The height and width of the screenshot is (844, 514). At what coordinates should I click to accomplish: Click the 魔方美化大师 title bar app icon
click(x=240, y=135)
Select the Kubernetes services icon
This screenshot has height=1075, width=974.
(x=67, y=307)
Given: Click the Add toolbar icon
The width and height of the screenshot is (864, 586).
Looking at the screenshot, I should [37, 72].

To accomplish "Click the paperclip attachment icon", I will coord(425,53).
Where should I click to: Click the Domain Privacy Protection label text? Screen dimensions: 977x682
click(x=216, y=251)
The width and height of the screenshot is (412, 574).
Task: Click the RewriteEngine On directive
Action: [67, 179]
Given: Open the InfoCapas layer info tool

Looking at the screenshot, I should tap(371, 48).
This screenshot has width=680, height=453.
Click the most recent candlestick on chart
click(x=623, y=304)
*****
In the listing above, the line with "Where should I" starts the part to copy. Copy it through the last line exactly, with nothing else.

TASK SOLUTION:
Where should I click to: Click the Domain Privacy Protection label text? Screen dimensions: 977x682
click(x=216, y=251)
The width and height of the screenshot is (412, 574).
Task: Click the RewriteEngine On directive
Action: [67, 179]
Given: Open the InfoCapas layer info tool

Looking at the screenshot, I should tap(371, 48).
This screenshot has width=680, height=453.
Click the most recent candlestick on chart
click(x=623, y=304)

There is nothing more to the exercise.